**TASK PROMPT**. After repeating the line containing "Task: Open the three-dot", stop; until then, repeat each line of the listing below exactly, starting with the first.

**TASK INPUT**.
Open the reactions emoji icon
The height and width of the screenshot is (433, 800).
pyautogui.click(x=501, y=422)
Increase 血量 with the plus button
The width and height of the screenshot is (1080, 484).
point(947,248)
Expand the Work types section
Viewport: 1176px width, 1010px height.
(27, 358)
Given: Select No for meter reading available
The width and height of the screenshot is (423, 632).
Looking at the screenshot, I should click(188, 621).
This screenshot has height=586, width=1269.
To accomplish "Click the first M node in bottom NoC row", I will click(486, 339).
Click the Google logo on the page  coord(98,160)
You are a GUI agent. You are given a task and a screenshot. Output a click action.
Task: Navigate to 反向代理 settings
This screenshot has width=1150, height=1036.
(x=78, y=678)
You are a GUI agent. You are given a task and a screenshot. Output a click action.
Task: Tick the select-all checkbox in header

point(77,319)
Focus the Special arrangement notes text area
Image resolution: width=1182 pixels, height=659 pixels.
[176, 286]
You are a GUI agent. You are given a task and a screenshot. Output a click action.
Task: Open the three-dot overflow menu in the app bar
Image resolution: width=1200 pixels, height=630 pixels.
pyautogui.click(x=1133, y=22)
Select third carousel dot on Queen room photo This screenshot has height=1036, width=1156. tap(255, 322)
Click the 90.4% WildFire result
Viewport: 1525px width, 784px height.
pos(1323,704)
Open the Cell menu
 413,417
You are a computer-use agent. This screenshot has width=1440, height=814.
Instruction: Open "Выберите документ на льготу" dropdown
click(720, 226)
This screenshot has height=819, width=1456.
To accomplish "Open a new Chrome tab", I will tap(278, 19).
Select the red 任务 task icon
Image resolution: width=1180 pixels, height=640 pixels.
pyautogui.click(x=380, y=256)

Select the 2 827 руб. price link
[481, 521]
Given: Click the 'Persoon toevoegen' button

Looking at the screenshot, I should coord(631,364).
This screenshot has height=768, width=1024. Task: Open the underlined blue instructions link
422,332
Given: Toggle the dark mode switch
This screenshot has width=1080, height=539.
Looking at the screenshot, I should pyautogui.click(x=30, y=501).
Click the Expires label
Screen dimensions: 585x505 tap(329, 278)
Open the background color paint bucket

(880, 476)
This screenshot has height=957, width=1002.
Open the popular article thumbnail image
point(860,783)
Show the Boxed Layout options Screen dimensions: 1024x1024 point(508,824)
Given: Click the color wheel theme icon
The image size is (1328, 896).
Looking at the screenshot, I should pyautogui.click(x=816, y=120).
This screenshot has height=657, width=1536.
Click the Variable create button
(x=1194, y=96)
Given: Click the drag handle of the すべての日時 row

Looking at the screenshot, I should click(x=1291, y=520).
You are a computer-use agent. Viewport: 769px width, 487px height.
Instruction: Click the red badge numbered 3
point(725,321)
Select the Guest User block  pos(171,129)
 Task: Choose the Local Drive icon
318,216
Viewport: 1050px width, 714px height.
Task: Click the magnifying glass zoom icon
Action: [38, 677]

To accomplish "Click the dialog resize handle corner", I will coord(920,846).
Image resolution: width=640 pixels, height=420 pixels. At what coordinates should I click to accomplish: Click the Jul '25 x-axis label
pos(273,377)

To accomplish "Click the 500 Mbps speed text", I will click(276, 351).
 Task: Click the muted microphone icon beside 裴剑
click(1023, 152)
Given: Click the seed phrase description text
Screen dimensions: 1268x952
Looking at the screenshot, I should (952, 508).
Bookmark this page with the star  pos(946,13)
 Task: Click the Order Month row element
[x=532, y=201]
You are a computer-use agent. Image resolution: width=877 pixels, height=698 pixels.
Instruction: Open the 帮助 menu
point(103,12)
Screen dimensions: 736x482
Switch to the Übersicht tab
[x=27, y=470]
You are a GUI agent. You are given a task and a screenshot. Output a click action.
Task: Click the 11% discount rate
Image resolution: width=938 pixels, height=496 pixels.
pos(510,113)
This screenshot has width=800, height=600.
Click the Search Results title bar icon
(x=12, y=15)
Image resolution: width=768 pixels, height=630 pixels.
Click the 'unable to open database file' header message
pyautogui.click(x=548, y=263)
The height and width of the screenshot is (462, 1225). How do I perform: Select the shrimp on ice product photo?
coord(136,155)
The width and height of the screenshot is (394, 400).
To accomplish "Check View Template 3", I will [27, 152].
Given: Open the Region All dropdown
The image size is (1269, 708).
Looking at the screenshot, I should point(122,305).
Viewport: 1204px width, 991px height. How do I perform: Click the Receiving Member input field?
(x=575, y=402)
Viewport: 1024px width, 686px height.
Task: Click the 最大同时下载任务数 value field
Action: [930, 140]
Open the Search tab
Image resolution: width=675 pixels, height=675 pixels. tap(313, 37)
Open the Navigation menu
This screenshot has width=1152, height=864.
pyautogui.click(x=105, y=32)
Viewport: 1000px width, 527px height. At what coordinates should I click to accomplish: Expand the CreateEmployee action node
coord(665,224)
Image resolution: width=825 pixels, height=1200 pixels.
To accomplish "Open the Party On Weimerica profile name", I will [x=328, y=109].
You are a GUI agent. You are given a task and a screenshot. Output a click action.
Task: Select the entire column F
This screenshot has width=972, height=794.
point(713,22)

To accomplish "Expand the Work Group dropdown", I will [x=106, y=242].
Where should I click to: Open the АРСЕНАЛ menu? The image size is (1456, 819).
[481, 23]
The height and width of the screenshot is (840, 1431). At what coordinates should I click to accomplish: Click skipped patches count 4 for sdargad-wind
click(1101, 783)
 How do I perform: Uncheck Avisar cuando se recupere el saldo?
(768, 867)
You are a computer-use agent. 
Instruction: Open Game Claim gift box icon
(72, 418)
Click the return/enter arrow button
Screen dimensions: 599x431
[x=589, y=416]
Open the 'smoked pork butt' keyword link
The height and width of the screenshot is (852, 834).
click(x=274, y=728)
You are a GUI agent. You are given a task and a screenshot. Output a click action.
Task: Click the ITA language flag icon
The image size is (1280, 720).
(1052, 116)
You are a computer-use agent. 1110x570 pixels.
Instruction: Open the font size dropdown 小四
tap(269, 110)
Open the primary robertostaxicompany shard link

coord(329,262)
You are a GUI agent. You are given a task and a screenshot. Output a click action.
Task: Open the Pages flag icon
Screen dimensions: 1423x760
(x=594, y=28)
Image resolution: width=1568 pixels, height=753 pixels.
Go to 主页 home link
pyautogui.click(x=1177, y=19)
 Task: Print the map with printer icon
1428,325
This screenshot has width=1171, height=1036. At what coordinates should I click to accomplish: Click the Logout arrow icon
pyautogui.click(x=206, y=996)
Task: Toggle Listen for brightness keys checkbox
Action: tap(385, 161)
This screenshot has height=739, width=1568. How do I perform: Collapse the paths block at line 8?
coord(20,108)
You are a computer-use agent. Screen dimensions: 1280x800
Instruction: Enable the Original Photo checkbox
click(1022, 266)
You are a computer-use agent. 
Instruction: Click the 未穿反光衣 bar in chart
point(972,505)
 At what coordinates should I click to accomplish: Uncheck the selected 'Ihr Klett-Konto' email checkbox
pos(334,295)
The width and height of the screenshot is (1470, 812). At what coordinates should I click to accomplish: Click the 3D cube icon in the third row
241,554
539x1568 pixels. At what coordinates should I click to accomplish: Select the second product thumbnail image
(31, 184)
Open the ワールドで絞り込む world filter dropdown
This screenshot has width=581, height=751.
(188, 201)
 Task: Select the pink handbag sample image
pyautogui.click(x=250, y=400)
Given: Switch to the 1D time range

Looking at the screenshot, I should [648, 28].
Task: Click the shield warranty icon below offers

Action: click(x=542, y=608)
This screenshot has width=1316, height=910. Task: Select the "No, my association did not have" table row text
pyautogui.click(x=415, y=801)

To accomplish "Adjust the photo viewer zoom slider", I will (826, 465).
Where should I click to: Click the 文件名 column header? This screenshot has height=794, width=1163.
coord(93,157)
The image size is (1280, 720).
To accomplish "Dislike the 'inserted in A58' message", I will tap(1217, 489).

**RESPONSE TO THIS TASK**.
Open the reactions emoji icon
The height and width of the screenshot is (433, 800).
pyautogui.click(x=501, y=422)
Increase 血量 with the plus button
The width and height of the screenshot is (1080, 484).
point(947,248)
Expand the Work types section
Viewport: 1176px width, 1010px height.
(27, 358)
Given: Select No for meter reading available
The width and height of the screenshot is (423, 632).
Looking at the screenshot, I should click(188, 621).
This screenshot has height=586, width=1269.
To accomplish "Click the first M node in bottom NoC row", I will click(486, 339).
Click the Google logo on the page  coord(98,160)
You are a GUI agent. You are given a task and a screenshot. Output a click action.
Task: Navigate to 反向代理 settings
This screenshot has width=1150, height=1036.
(x=78, y=678)
You are a GUI agent. You are given a task and a screenshot. Output a click action.
Task: Tick the select-all checkbox in header

point(77,319)
Focus the Special arrangement notes text area
Image resolution: width=1182 pixels, height=659 pixels.
[176, 286]
You are a GUI agent. You are given a task and a screenshot. Output a click action.
Task: Open the three-dot overflow menu in the app bar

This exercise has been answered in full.